| Texto de partida |
· · ·

Por: Graziella Pogolotti
23 de Enero del 2016
23 de Enero del 2016
Un molinero muy pobre tenía tres hijos. Al morir, dejó
el molino al primero y correspondió al segundo el caballo. Para el tercero,
quedó tan solo el gato. Desesperado, el muchacho se encontró con las manos
vacías. Pero el gato hablador le aseguró que podía hacerse de una fortuna si le
procuraba botas, chaqueta y un sombrero, vale decir, el vestuario de un
caballero de la época. Sin otra alternativa promisoria, el joven accedió.
El gato entró en acción de inmediato. Enviado por su
señor, el marqués de Carabás, sorprendía al rey en su paso frecuente por la
zona con regalos. Le fue mostrando las inmensas tierras que, afirmaba,
pertenecían al marqués de Carabás, quien terminó desposando a la hija del
monarca. Fueron muy felices y tuvieron muchos hijos.

· · ·

| Extracto de datos |
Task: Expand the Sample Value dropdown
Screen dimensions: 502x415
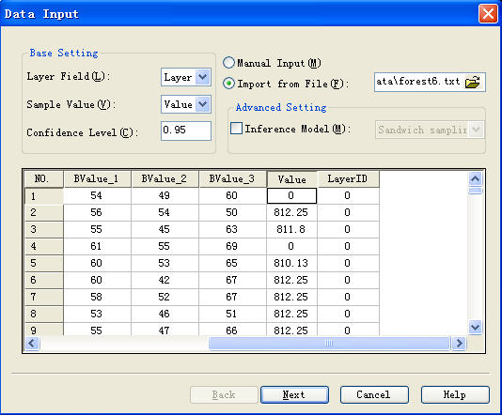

· · ·

| Tareas |
1. Responde a estas preguntas sobre el relato del molinero.
(a) ¿Qué le dejó el molinero a su primer hijo?
(b) ¿Qué prendas le pidió el gato al muchacho?
(c) ¿Con quién terminó casándose el marqués de Carabás?
2. Sustituye "rey" por "emperador" y reescribe el fragmento del relato del molinero que comienza en "El gato entró" y termina en "tuvieron muchos hijos.".

| Respuestas |
1.
(a) El molino.
(b) Botas, chaqueta y un sombrero.
(c) Con la hija del monarca.

2.
El gato entró en acción de inmediato. Enviado por su
señor, el marqués de Carabás, sorprendía al emperador en su paso frecuente por la
zona con regalos. Le fue mostrando las inmensas tierras que, afirmaba,
pertenecían al marqués de Carabás, quien terminó desposando a la hija del
monarca. Fueron muy felices y tuvieron muchos hijos.